KDBX Non-Protected ProtectedString "Localized Names" Write handling code: Huh?

Rassilon
2013-01-14
2013-01-21
  • Rassilon
    Rassilon
    2013-01-14

    I'm trying to work on porting some of KeePass' .kdbx writing code to the keepassdroid code base in Java and the "Localized Name" section of writing out non-Protected ProtectedStrings had me very confused. (in 2.20.1 src)

    Maybe I'm just being dense, but the code doesn't make much sense at all since the data is being written out in UTF-8. (i.e. it's all Unicode all of the time)

    Is the code trying to prevent SafeXmlString from clobbering the data?

    Additionally, shouldn't SafeXmlString allow the surrogate range characters through to the XML layer since "char" in .Net is a UCS-2/UTF-16 representation of Unicode? i.e. the UTF-8 conversion will map the surrogate pairs of .Net strings into the correct 0x10000-0x1FFFF range of emitted UTF-8 bytes.

    This code is extra odd because I don't see any reversal of the transformation on the read side either.

    Apologies if you've covered this before or I'm being extra dense.

    Thanks,
    Bill

     
  • Dominik Reichl
    Dominik Reichl
    2013-01-14

    You can safely ignore the localized name code.

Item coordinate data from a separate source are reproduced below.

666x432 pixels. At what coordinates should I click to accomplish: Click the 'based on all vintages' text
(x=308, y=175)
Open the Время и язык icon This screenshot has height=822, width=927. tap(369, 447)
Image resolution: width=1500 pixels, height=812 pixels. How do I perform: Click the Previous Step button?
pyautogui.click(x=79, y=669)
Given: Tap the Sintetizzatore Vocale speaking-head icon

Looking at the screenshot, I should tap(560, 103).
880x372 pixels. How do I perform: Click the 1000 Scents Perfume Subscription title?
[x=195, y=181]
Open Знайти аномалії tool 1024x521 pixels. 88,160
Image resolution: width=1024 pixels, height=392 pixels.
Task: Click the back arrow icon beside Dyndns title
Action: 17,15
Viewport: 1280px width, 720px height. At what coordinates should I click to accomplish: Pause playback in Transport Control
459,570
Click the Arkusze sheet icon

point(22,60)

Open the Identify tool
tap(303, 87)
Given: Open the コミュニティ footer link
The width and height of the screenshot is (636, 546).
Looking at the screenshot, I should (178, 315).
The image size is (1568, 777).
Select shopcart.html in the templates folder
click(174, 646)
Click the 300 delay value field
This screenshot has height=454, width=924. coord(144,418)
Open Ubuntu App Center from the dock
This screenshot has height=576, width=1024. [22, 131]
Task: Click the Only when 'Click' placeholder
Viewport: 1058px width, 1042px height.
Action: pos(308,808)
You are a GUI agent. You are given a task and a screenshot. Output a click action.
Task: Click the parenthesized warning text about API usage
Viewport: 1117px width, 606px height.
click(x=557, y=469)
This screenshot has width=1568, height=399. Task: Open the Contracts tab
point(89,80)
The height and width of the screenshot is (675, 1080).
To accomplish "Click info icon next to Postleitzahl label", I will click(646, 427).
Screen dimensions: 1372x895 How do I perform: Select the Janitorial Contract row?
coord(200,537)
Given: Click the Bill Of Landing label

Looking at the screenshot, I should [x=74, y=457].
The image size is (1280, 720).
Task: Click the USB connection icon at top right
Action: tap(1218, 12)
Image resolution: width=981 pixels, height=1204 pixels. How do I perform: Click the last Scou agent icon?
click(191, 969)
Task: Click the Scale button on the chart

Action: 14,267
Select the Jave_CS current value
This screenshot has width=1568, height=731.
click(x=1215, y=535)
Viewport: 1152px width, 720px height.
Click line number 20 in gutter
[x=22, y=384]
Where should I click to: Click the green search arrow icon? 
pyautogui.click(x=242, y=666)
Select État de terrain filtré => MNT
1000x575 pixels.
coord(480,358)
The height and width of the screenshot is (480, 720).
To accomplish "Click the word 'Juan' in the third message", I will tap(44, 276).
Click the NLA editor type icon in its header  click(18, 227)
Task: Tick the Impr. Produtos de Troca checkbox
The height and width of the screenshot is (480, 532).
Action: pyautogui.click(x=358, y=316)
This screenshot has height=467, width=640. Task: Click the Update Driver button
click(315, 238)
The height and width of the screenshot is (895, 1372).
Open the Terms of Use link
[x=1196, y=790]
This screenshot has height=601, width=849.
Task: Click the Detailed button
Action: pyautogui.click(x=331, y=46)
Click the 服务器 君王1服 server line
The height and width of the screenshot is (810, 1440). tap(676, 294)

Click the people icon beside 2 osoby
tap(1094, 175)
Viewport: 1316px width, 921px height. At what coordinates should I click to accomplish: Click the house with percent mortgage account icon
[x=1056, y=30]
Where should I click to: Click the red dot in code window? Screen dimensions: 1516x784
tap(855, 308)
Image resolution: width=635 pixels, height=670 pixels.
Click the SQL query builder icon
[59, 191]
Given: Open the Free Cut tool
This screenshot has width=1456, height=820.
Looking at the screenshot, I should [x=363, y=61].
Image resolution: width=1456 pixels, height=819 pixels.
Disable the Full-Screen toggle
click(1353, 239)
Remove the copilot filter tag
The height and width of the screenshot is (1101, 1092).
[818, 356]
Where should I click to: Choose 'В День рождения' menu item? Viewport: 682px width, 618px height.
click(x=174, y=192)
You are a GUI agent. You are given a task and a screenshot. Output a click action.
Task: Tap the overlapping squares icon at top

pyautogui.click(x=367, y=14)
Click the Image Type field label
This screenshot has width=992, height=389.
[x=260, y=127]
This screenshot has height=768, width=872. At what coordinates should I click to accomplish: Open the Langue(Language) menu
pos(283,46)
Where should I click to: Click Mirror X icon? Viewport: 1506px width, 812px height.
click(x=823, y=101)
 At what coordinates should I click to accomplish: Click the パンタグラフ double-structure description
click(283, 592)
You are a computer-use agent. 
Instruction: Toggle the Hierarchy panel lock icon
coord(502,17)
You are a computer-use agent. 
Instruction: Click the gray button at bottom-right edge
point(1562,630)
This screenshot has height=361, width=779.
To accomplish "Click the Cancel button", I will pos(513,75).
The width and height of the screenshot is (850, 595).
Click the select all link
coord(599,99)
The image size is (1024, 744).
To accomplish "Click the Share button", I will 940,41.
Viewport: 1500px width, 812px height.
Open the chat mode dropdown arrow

In standard KeePass builds, m_bLocalizedNames is false.

    In the early days, there was a plugin that enabled this functionality to work around a bug. However, on modern operating systems, it's not required anymore.

    Best regards
    Dominik

     
    • Rassilon
      Rassilon
      2013-01-18

      Thanks! I'll ignore the localized name code then.

      What about my comment about SafeXmlString? Shouldn't it allow surrogate ranges through so that the UTF-8 encoding code can encode them properly?

      Bill

       
  • Dominik Reichl
    Dominik Reichl
    2013-01-19

    Yes, I think that's a good idea. I've now added support for surrogates.

    As you seem to be a Unicode expert, it would be great if you could verify the new code. The intention is to pass through valid surrogate pairs and silently ignore invalid ones (SafeXmlString must remove all invalid XML characters, no throw).

    public static string SafeXmlString(string strText)
    {
        Debug.Assert(strText != null); // No throw
        if(string.IsNullOrEmpty(strText)) return strText;
    
        int nLength = strText.Length;
        StringBuilder sb = new StringBuilder(nLength);
    
        for(int i = 0; i < nLength; ++i)
        {
            char ch = strText[i];
    
            if(((ch >= '\u0020') && (ch <= '\uD7FF')) ||
                (ch == '\u0009') || (ch == '\u000A') || (ch == '\u000D') ||
                ((ch >= '\uE000') && (ch <= '\uFFFD')))
                sb.Append(ch);
            else if((ch >= '\uD800') && (ch <= '\uDBFF')) // High surrogate
            {
                if((i + 1) < nLength)
                {
                    char chLow = strText[i + 1];
                    if((chLow >= '\uDC00') && (chLow <= '\uDFFF')) // Low sur.
                    {
                        sb.Append(ch);
                        sb.Append(chLow);
                        ++i;
                    }
                    else { Debug.Assert(false); } // Low sur. invalid
                }
                else { Debug.Assert(false); } // Low sur. missing
            }
    
            Debug.Assert((ch < '\uDC00') || (ch > '\uDFFF')); // Lonely low sur.
        }
    
        return sb.ToString();
    }
    

    Thanks and best regards,
    Dominik

     
  • Rassilon
    Rassilon
    2013-01-21

    Looks good to me.